Wednesday, July 23, 2008

 

Housing Market in Shambles

OK. This isn't really news. It isn't even an attempt to deeply delve upon the lessons learned by this crises. It is the most profoundly damaging business failure of our times, the root cause of the worsening economy. This devastating economic development is affecting the US, and by extension, the world's financial health. The housing disaster has it's epicenter in the Valley, and in some ways, it's roots.

What is so disturbing about the housing crisis is the ease of predicting that something might be wrong--back in the "good times". Politicians didn't have it in their interests to warn about future problems as they enjoyed the support that good economic times bring. Real estate experts all also happened to be real estate agents, who had it in at least their partial interest to drive up prices to take a larger profit with their percentage. Developers liked the rising real estate market and the ease of obtaining loans, as it both provided a larger pool of customers and an easier path to obtaining financing for their own projects. Economists often warned of the boom and bust cycle of the U.S. economy, but many thought it would be a gentle decline. Any economists that released information warning about the overpriced nature of the housing market or the dangers of variable interest rates were rebuked in the media by financiers and real estate agents.

Well, people don't by umbrellas until the rain starts falling. No one worried until interest rates had to rise, and people that had been paying $1200 per month were now told to pay $1800. Obviously, a significant number could not, and abandoned their homes to banks. As the number of houses defaulted on increased, lenders reexamined their practices, reducing the demand for the houses. As loans were no longer payed for and banks could not unload repossessed properties, less money was available for investment in business loans or stocks. All this has precipitated into a depressed economy.

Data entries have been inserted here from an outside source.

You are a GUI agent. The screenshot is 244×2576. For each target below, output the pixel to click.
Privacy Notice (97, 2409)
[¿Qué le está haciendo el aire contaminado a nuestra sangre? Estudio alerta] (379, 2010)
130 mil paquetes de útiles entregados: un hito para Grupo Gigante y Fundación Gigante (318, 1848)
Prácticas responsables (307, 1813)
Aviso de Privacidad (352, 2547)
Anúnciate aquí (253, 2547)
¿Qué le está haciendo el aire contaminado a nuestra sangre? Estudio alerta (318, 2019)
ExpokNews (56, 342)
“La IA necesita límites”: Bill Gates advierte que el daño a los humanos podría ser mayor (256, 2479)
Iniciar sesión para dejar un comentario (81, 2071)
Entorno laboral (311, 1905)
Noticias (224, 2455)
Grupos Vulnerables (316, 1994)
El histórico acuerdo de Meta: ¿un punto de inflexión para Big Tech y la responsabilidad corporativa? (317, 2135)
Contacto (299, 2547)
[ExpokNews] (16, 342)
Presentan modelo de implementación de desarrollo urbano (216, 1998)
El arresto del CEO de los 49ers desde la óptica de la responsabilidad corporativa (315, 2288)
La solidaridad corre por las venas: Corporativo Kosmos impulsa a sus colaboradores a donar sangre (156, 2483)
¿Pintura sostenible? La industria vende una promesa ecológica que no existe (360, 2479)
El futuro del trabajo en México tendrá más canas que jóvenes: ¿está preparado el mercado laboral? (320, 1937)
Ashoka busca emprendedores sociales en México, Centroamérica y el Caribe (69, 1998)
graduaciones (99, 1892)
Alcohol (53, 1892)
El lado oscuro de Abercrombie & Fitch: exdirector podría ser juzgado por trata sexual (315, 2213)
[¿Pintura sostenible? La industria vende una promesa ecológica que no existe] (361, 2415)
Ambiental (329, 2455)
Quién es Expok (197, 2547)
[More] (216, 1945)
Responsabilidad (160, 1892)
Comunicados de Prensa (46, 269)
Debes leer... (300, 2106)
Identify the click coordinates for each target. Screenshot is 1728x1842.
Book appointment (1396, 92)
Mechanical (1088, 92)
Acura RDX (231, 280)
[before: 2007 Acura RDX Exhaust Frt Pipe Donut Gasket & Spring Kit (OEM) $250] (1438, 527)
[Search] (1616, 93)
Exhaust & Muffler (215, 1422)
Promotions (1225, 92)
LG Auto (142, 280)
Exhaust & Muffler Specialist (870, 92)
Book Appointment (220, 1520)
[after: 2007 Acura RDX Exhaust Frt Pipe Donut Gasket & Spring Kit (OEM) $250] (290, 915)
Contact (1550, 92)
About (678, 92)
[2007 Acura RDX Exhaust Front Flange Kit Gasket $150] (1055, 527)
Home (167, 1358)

The Valley's houses have been recognized as being some of the most overpriced markets in the country. A financially distressed area of California loses even more wealth. Investment properties were everywhere. Communities were planned that have yet to be built, despite streets and even large high schools being placed in the middle of vacant lots. Movement from the Bay Area into the Valley was unprecedented. Now, all of that activity is squashed. It is likely that more economic developments will further disturb the Valley, with job loss and a dearth of financial investment.